### TASK DETAILS:
In the records below, the line with "This screenshot has width=543, height=900." opens the range and the line with "The width and" closes it; print that range exactly and nothing else.

*** DATA LISTING ***

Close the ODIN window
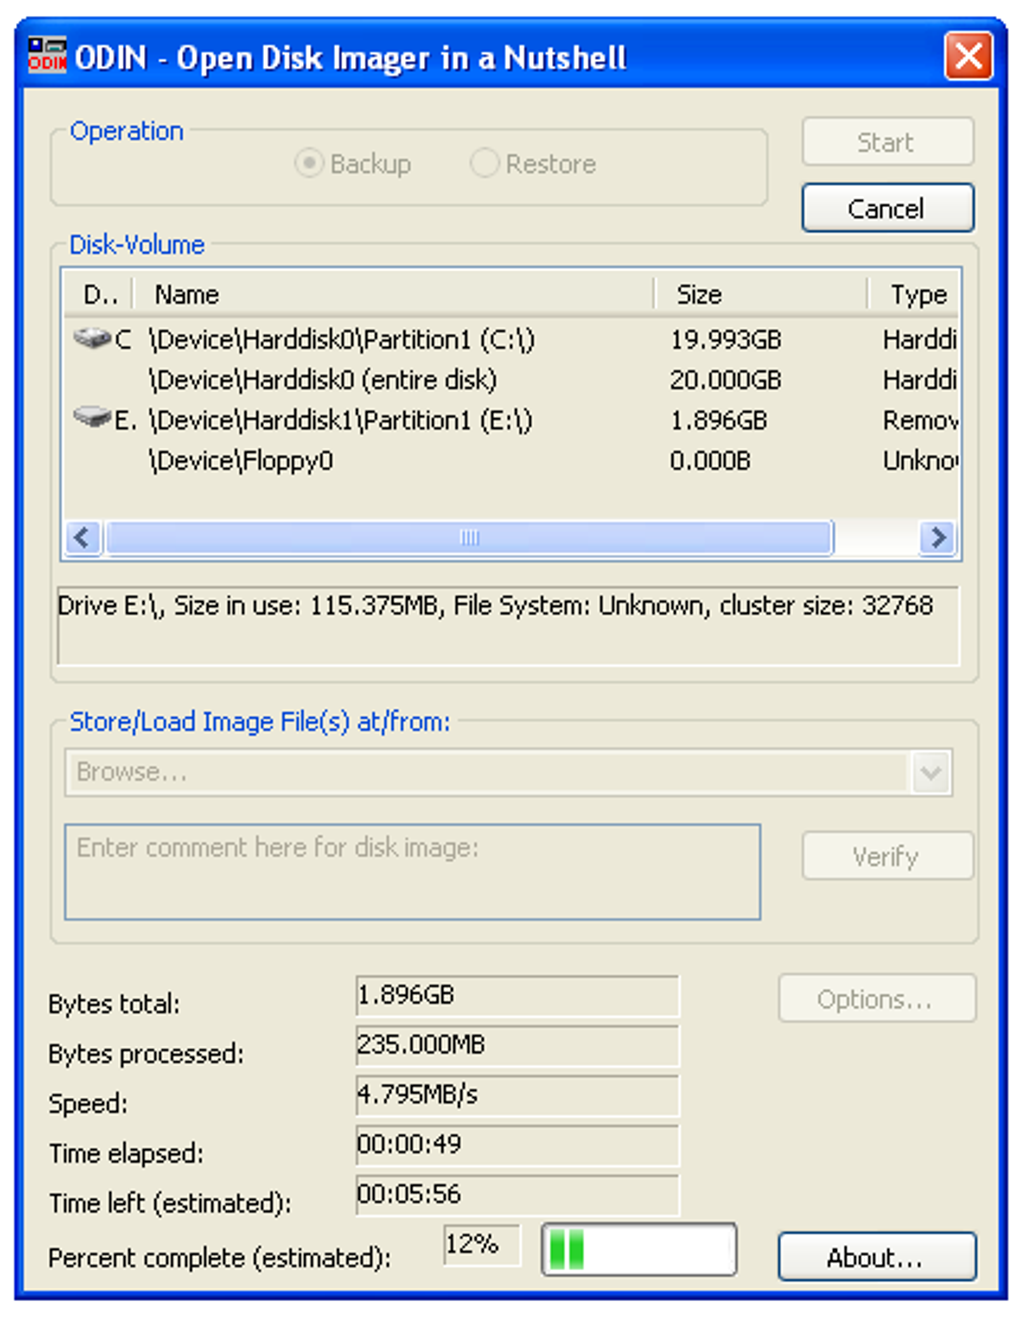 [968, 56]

***
*** DATA LISTING ***

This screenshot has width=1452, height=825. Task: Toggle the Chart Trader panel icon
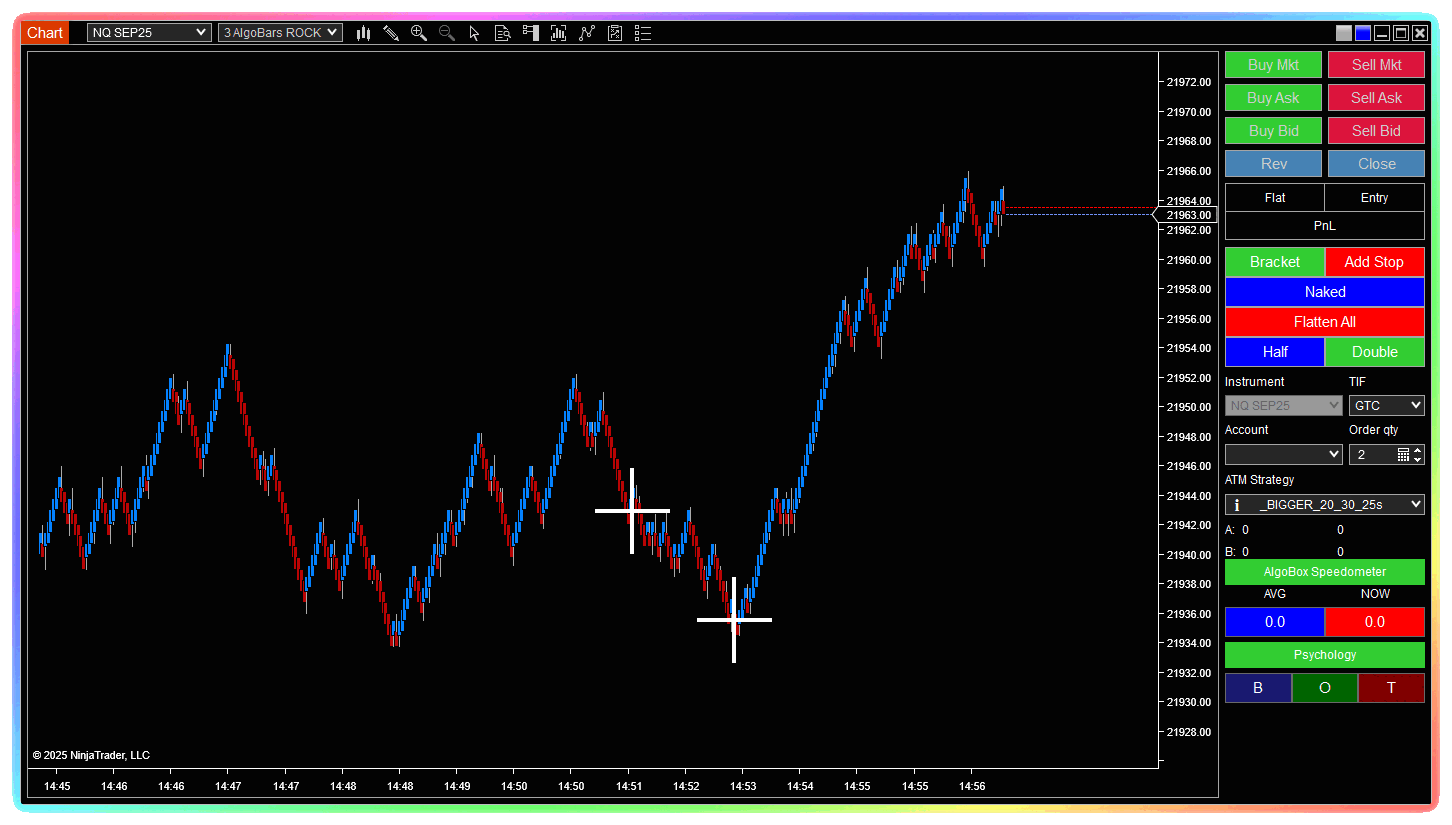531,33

***
*** DATA LISTING ***

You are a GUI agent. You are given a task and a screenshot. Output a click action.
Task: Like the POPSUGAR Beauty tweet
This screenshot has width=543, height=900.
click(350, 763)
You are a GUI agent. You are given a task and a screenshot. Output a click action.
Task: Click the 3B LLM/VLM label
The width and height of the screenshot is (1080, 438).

***

### OUTPUT OF THE EXERCISE:
This screenshot has width=543, height=900.
click(350, 763)
You are a GUI agent. You are given a task and a screenshot. Output a click action.
Task: Click the 3B LLM/VLM label
The width and height of the screenshot is (1080, 438).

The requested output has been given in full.